Implicazioni più ampie se confermato
Se una popolazione di stelle oscure fosse confermata, le conseguenze sarebbero profonde. Esse offrono una via naturale per produrre semi di buchi neri massicci in epoche precoci, aiutando a spiegare i quasar da un miliardo di masse solari già visti a redshift superiori a sei. Collegherebbero anche la cosmologia alla fisica delle particelle ponendo vincoli alle proprietà di annichilazione delle particelle di materia oscura. Infine, la scoperta di una classe di oggetti luminosi precedentemente sconosciuta all'alba cosmica rimodellerebbe i modelli di formazione delle prime galassie e della reionizzazione. Ma tutto questo dipende dal superamento dell'alto standard richiesto per la prova osservativa.
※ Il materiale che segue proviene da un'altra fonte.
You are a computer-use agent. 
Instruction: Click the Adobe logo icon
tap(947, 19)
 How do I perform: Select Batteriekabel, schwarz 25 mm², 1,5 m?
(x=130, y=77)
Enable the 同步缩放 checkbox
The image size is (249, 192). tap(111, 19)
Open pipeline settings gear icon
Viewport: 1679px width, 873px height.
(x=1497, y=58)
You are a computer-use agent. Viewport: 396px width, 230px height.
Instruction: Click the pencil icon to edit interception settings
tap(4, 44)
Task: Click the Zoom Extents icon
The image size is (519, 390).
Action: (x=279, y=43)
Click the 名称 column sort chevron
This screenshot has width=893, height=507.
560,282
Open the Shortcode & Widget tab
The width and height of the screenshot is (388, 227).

Prossimi passi e clima scientifico
Per ora, il Webb ha fornito agli astronomi i migliori e più diretti indizi finora ottenuti sui primissimi oggetti luminosi. Resta da vedere se questi indizi puntino a un'alba convenzionale di piccole stelle alimentate dalla fusione o a un'era esotica di giganti alimentati dalla materia oscura — ma la caccia alla prima luce cosmica è entrata in una fase decisiva e profondamente intrigante.